On the other hand, in equipment materials for nuclear fuel production, for example, a molybdenum container is used as a container for sintering UO ₂ pellets, but since this container is heated at high temperature for a long time, not only the surface of the container but also the uranium not only inside the container Are diffused and invaded and contaminated. Therefore, decontamination of uranium is performed from a molybdenum container, which is usually performed by a chemical method disclosed in JP-B-59-33877, JP-A-60-255624 and the like.

Nuclear fuel substances include uranium, plutonium, and thorium, and impurities contained in the nuclear fuel substances include molybdenum, cadmium, lead, and sodium.
Further, as a material containing a nuclear fuel material, molybdenum can be cited.

However, since the above chemical method is a wet method, various waste liquids such as a filtrate are produced, and the waste liquid must be treated. This kind of waste liquid treatment has a problem that it is complicated and the treatment cost is high.

In order to solve this point, a fuel reprocessing apparatus for separating volatile fission products of spent fuel for a nuclear reactor by gas has been disclosed (Japanese Patent Laid-Open No. 53-8499). This device is a completely closed type cylindrical heating furnace, in which the sheared fuel containing sheath is put into the furnace, and the fuel is made into powder by heating and vibration and remains on the powdered fuel that has passed through the porous plate and on the porous plate. Saya is separated and taken out of the furnace through separate outlets.

[Problems to be Solved by the Invention] Therefore, the fuel reprocessing apparatus is intended to process only the fuel containing sheath, and it is difficult to process the impurity-containing nuclear fuel material of other general forms and shapes. .

An object of the present invention is to generate waste liquid from various forms of impurity-containing nuclear fuel material or nuclear fuel material-containing material,
It is an object of the present invention to provide a processing apparatus for continuously and surely separating and refining and recovering a nuclear fuel substance and impurities or materials by a dry method.

[Means for Solving the Problems] In order to achieve the above object, the configuration of the present invention will be described with reference to FIG. 1 corresponding to the embodiment.

The present invention relates to a heating furnace 1 of which both ends are open, which is formed so that a container 2 containing an impurity-containing nuclear fuel material or a nuclear fuel material-containing material 6 can pass from an inlet 1a at one end to an outlet 1b at the other end,
A means for simultaneously introducing the oxidizing atmosphere gas 7 from the inlets 1a and the outlets 1b at both ends of the heating furnace 1 and the oxidizing atmosphere gas 7 provided in the middle portion of the heating furnace 1 by heating the inside of the heating furnace 1 to contain the impurity-containing nuclear fuel substance or nuclear fuel. Impurity oxide or material oxide 8 that is selectively evaporated from the substance-containing material 6
And a lead-out pipe 4 which is led out together with.

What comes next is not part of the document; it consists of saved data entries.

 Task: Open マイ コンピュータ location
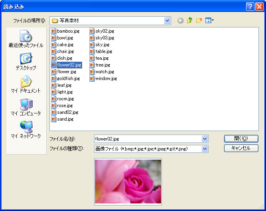point(26,107)
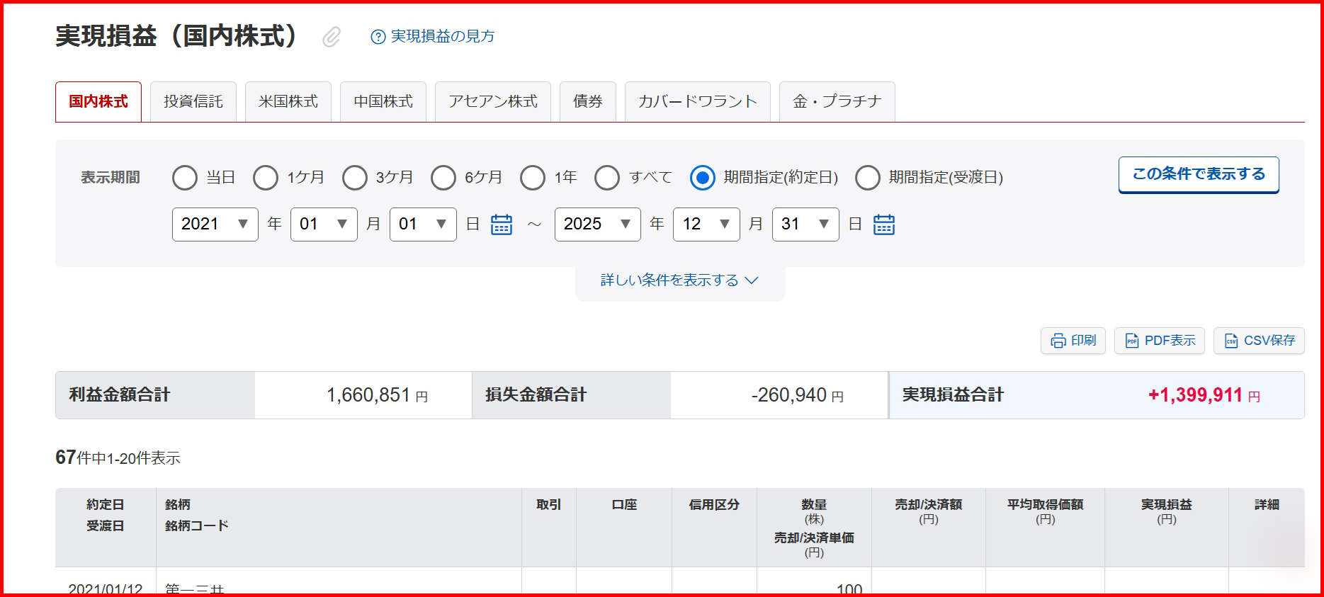The width and height of the screenshot is (1324, 597).
Task: Open the end day 31 dropdown
Action: pyautogui.click(x=805, y=224)
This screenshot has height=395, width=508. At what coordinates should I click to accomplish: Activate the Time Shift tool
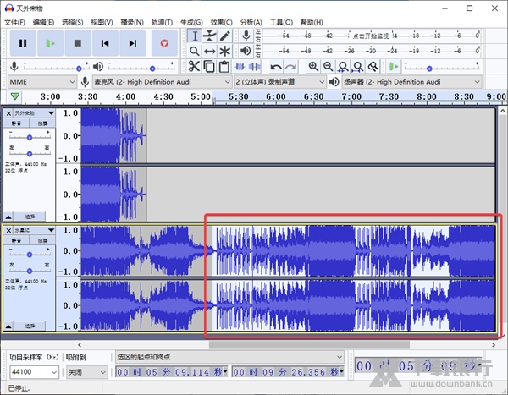[x=209, y=51]
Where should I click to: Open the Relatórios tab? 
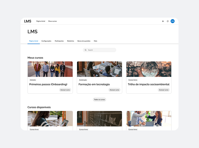click(71, 41)
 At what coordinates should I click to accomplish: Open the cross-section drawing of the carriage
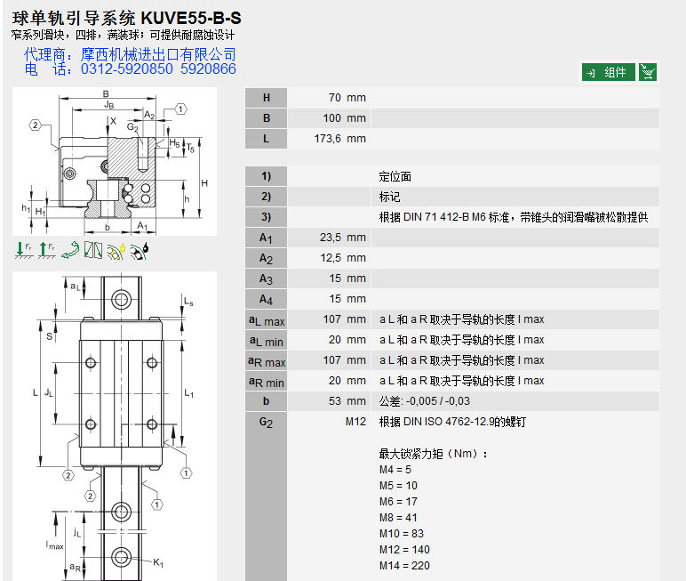(x=115, y=161)
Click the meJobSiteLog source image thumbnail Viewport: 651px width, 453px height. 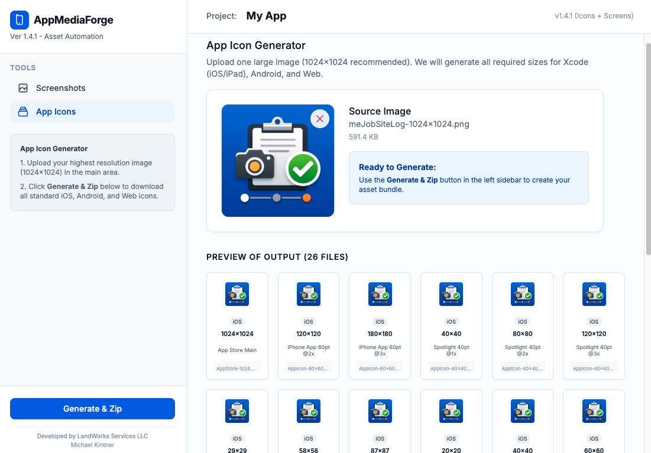[x=278, y=161]
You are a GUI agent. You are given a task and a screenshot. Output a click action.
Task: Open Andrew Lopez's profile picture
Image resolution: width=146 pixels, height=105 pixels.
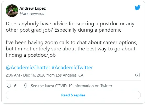click(12, 11)
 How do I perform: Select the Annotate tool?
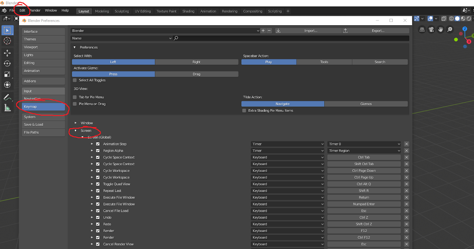click(7, 97)
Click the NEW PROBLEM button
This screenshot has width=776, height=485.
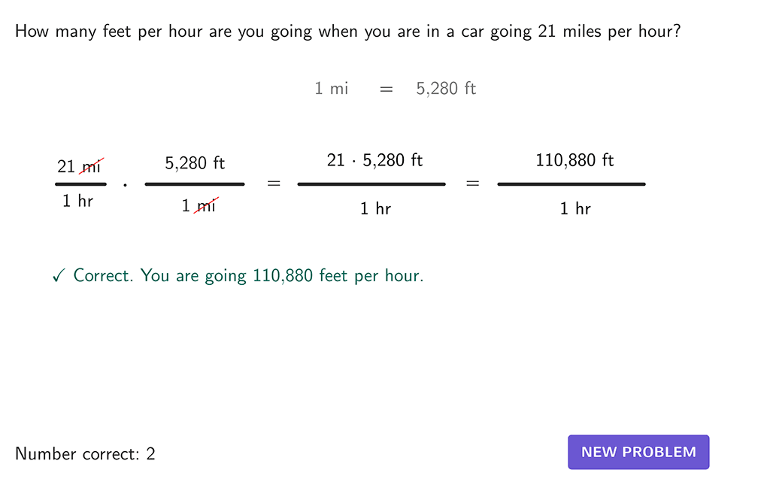coord(638,452)
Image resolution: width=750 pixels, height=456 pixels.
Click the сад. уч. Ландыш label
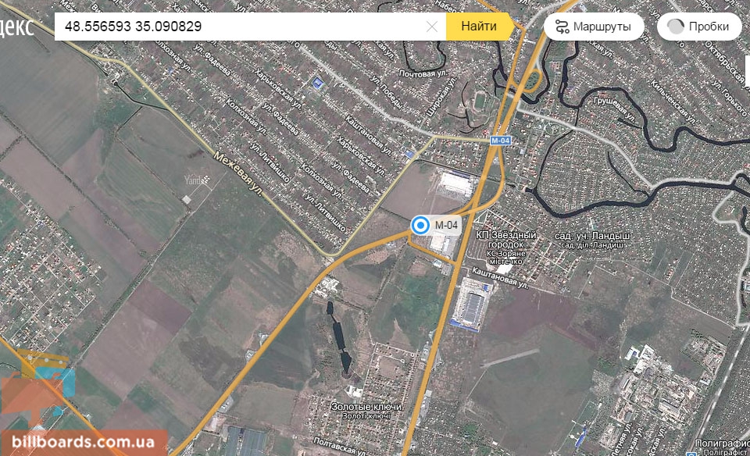[591, 236]
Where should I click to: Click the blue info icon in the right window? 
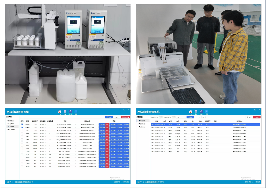coord(207,111)
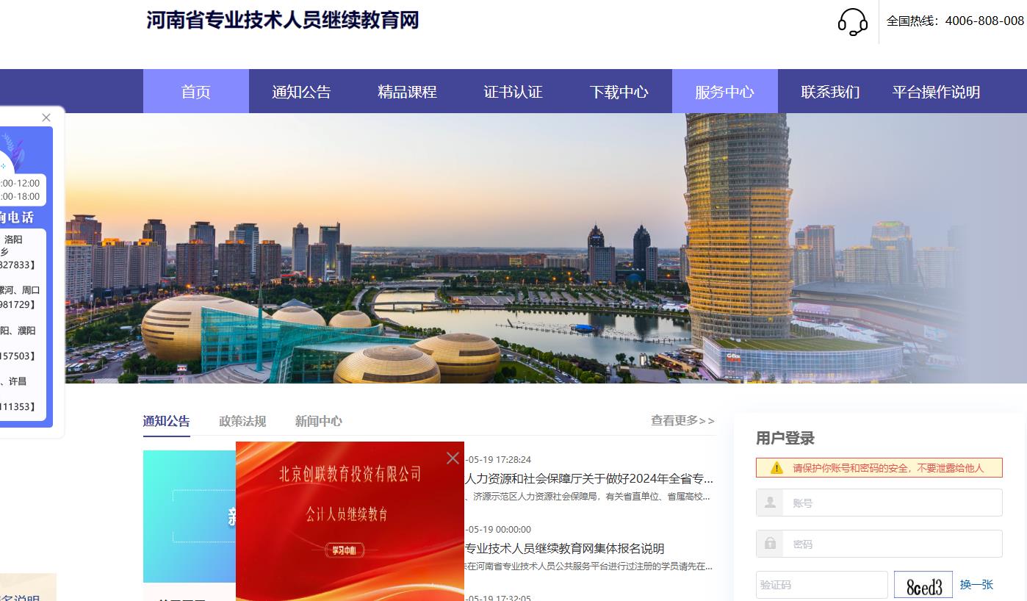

It is preferable to provide the outlet pipe 4 with the filter 3 because the nuclear fuel oxide that evaporates can be solidified and collected. In order to solidify and collect this nuclear fuel oxide, it is preferable that the filter 3 is arranged in a temperature range that is lower than the melting point of the nuclear fuel oxide and higher than the melting point of the impurity oxide or the material oxide.

Further, it is preferable to provide the trap 5 at the outlet 4a of the outlet pipe 4 because the oxide led out from the outlet pipe 4 can be solidified and collected by natural air cooling or water cooling.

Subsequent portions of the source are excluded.